Recorded data
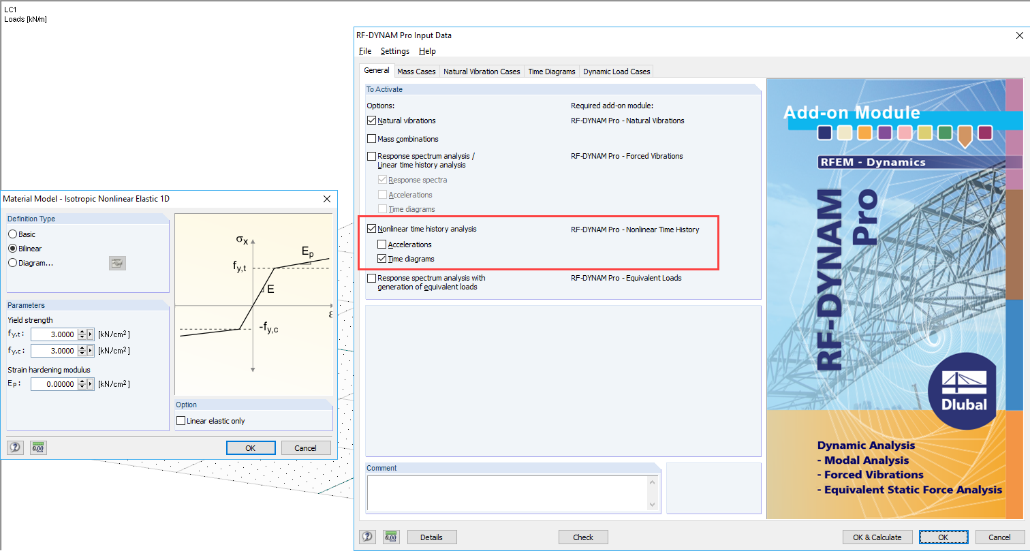
Task: Open the strain hardening modulus Ep dropdown arrow
Action: [x=90, y=383]
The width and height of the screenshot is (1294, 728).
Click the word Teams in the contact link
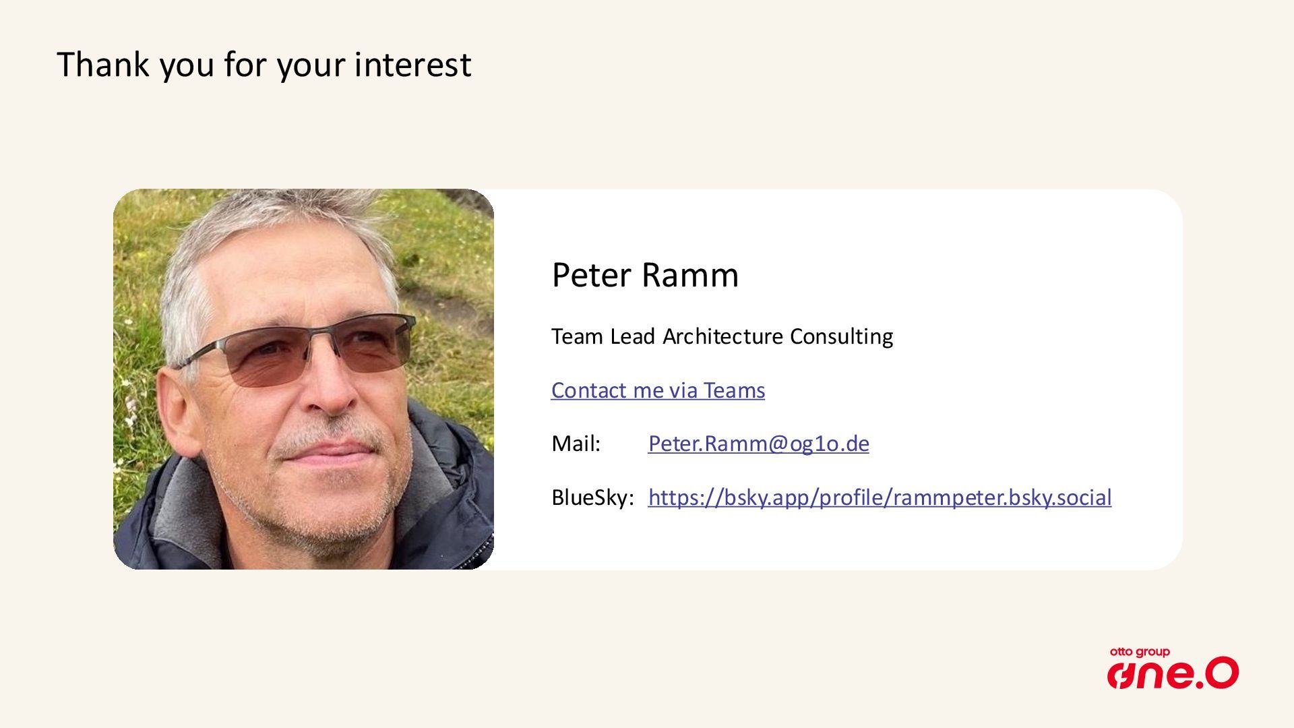tap(734, 390)
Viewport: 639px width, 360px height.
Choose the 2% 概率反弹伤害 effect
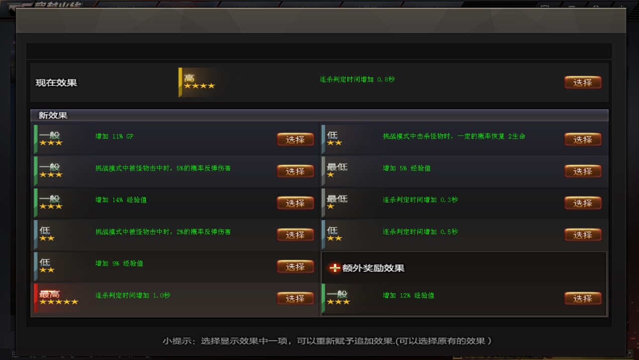pos(295,235)
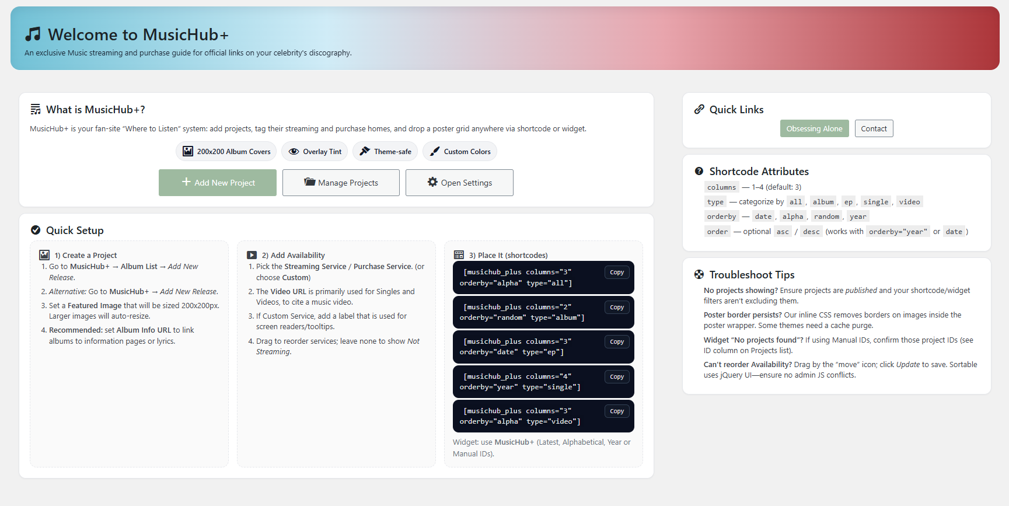1009x506 pixels.
Task: Click the Quick Links chain icon
Action: coord(699,110)

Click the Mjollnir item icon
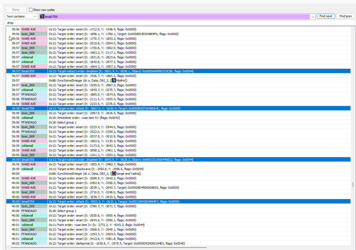114,81
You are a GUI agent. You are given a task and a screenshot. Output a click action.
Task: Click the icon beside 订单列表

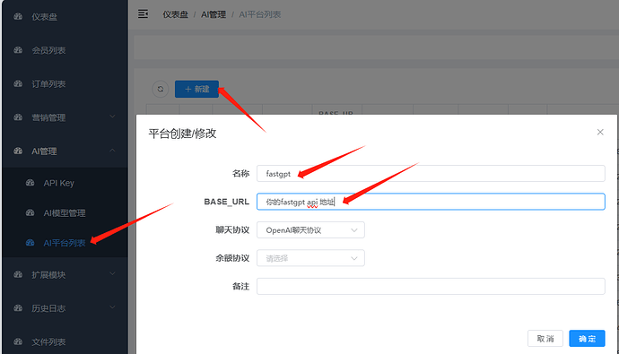[x=18, y=83]
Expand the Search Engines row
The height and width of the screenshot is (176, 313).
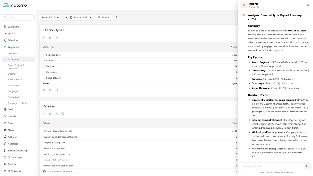click(44, 55)
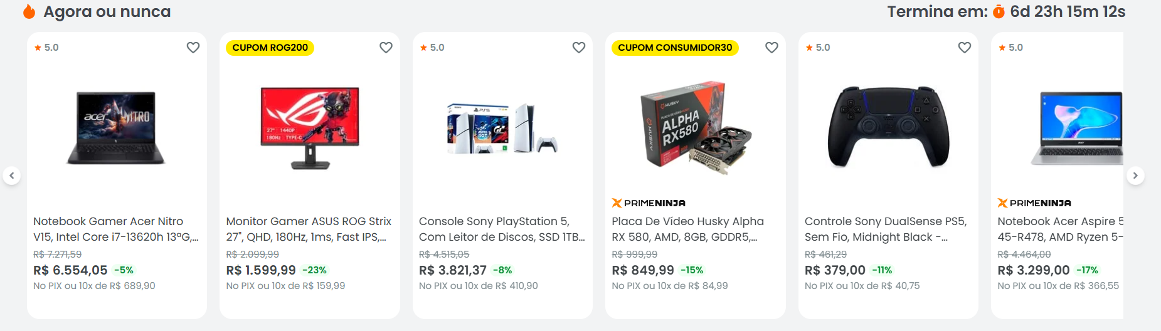Image resolution: width=1161 pixels, height=331 pixels.
Task: Click heart icon on Husky Alpha RX580 card
Action: [x=771, y=48]
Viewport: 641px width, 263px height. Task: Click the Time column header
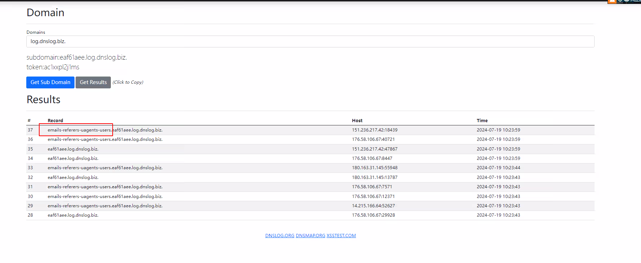click(482, 121)
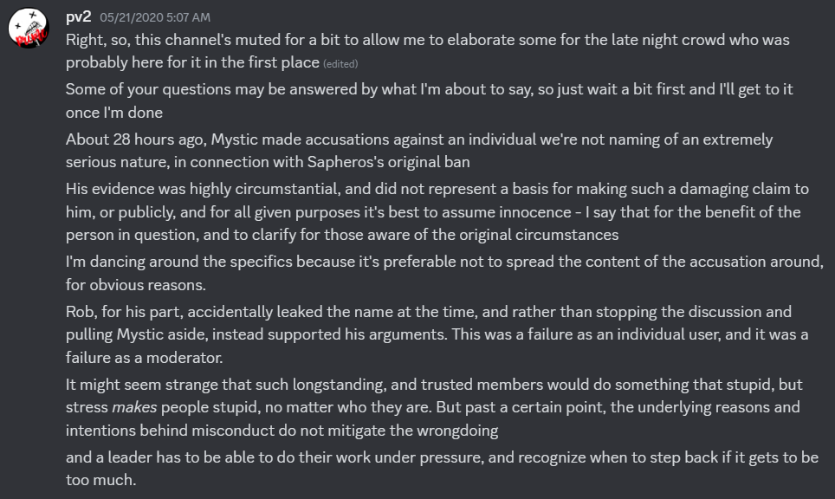Screen dimensions: 835x499
Task: Click the italicized word "makes"
Action: (x=134, y=407)
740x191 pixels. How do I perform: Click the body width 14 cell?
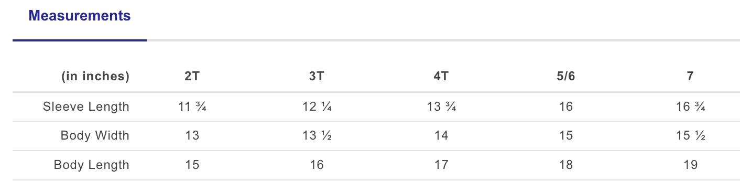click(x=441, y=135)
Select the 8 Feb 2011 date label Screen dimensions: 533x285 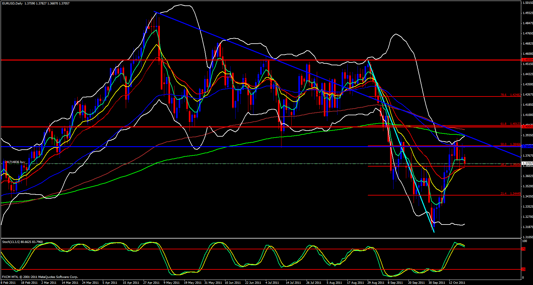pyautogui.click(x=9, y=282)
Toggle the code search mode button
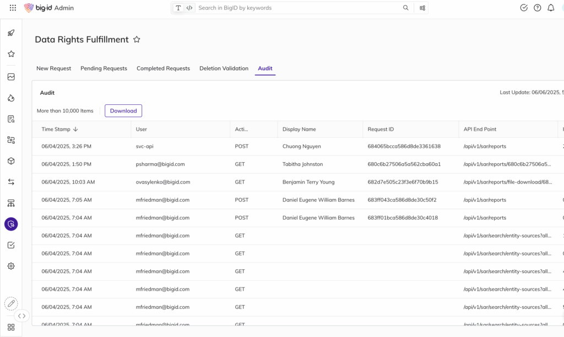564x337 pixels. [x=189, y=8]
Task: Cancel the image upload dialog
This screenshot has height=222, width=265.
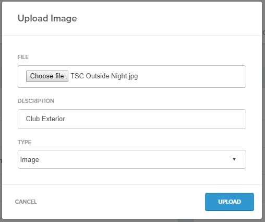Action: 26,202
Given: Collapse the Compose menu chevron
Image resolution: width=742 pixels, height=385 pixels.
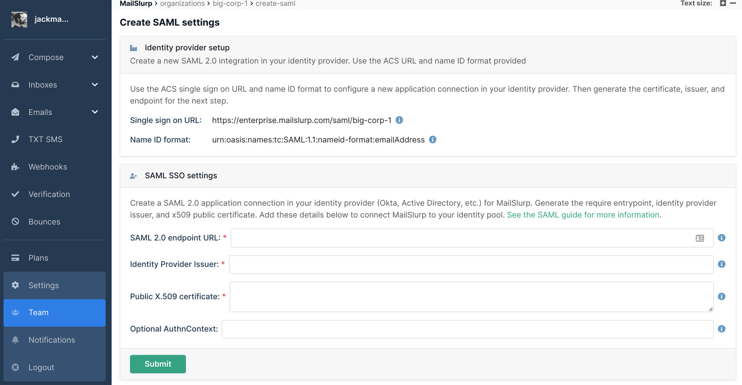Looking at the screenshot, I should 95,57.
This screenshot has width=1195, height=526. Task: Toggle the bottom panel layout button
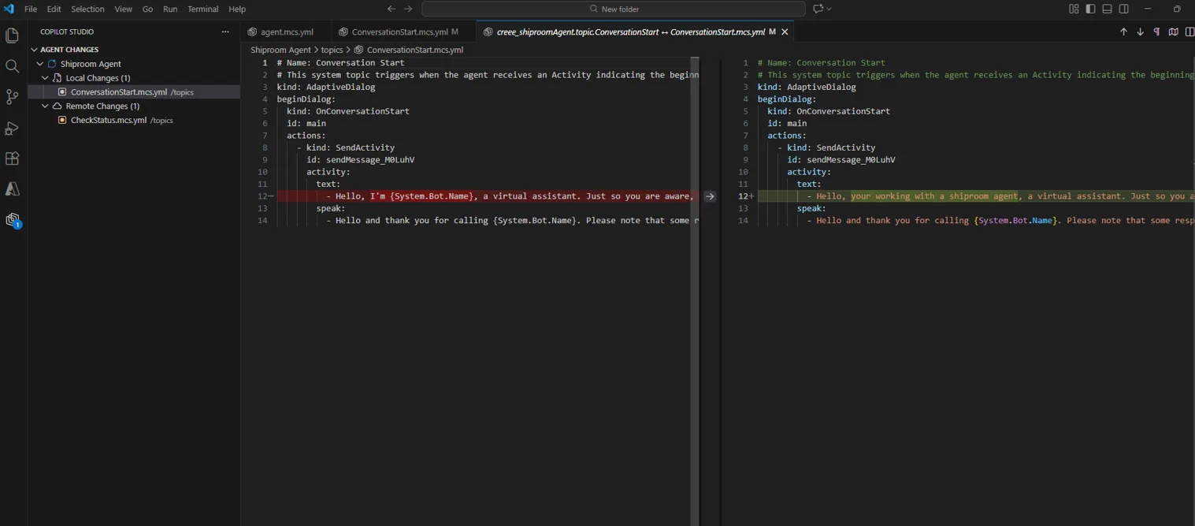tap(1107, 9)
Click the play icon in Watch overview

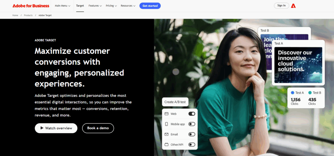pos(42,128)
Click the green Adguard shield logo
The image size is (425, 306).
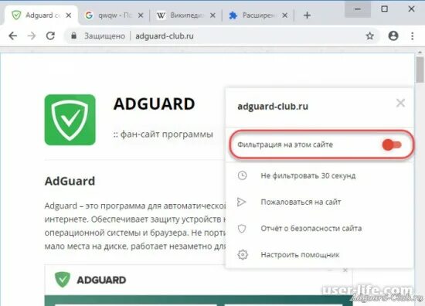(70, 120)
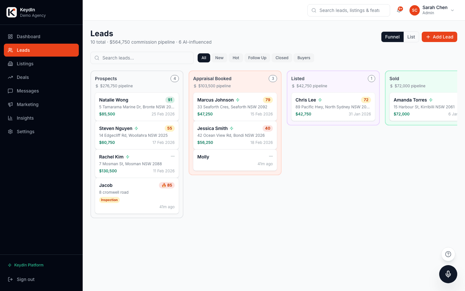The image size is (465, 291).
Task: Toggle the Buyers filter
Action: [304, 58]
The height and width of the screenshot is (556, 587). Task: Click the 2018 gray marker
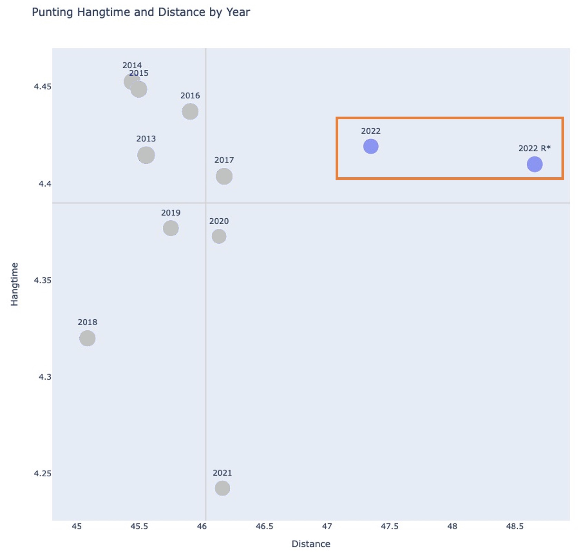[x=87, y=338]
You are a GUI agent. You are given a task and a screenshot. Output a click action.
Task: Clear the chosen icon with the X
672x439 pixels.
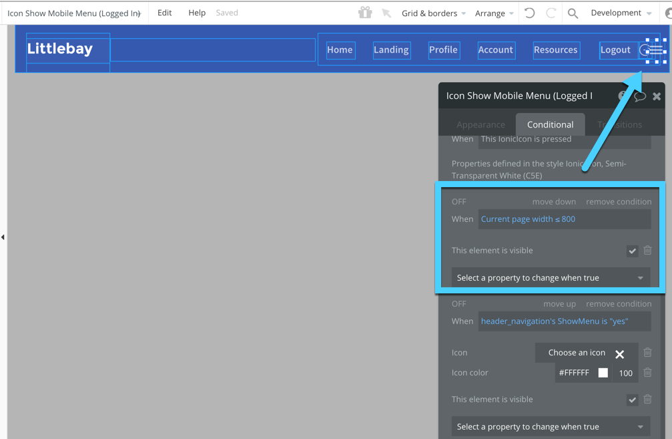coord(619,353)
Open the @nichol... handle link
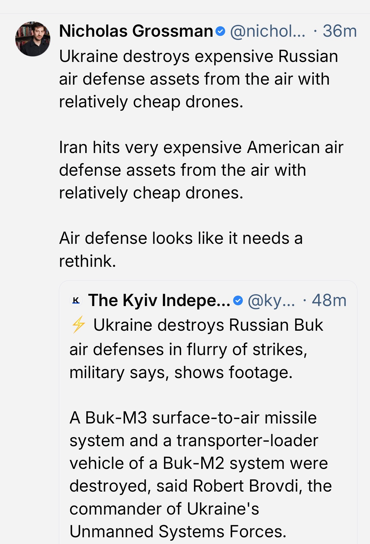This screenshot has width=370, height=544. coord(267,31)
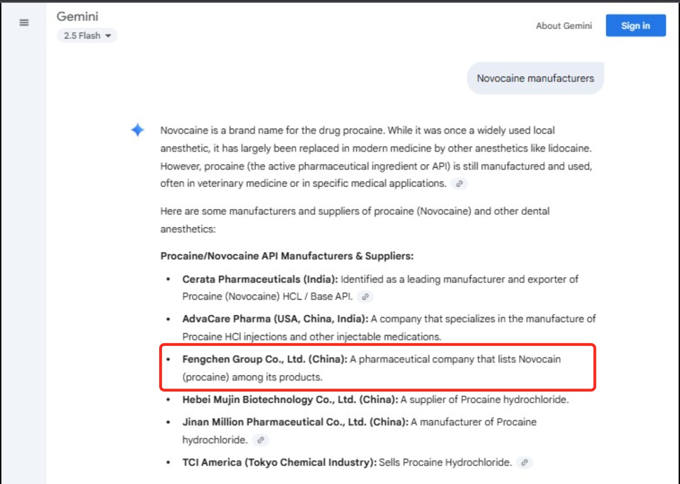680x484 pixels.
Task: Click the 'Procaine/Novocaine API Manufacturers & Suppliers' heading
Action: 287,256
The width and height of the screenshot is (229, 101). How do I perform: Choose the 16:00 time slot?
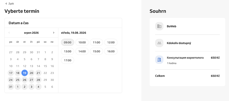click(111, 51)
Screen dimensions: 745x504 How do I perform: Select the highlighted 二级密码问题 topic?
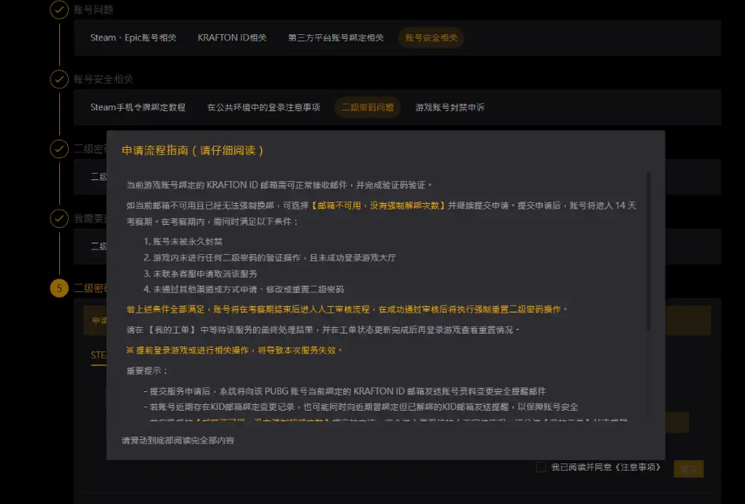point(367,108)
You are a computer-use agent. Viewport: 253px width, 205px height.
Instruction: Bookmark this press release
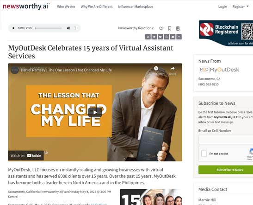[x=169, y=28]
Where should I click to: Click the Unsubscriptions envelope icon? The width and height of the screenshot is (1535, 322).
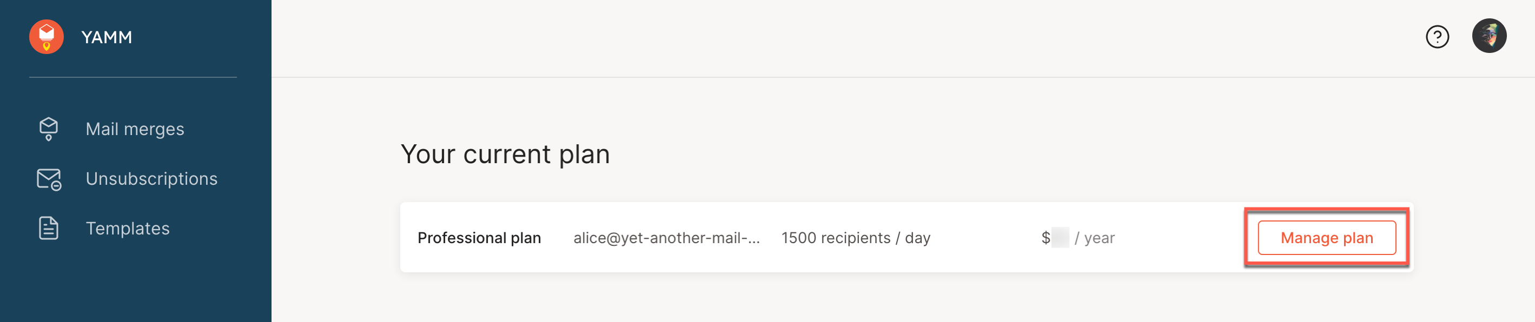[x=49, y=179]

* Activity: The result should be an exact copy of only the lines above from the one that holds "Click the Mjollnir item icon" through the one that holds "Expand the Search Engines row", both ends included, without pictures.

* Your solution:
Click the Mjollnir item icon
114,81
You are a GUI agent. You are given a task and a screenshot. Output a click action.
Task: Click the icon beside 订单列表

[x=18, y=83]
Expand the Search Engines row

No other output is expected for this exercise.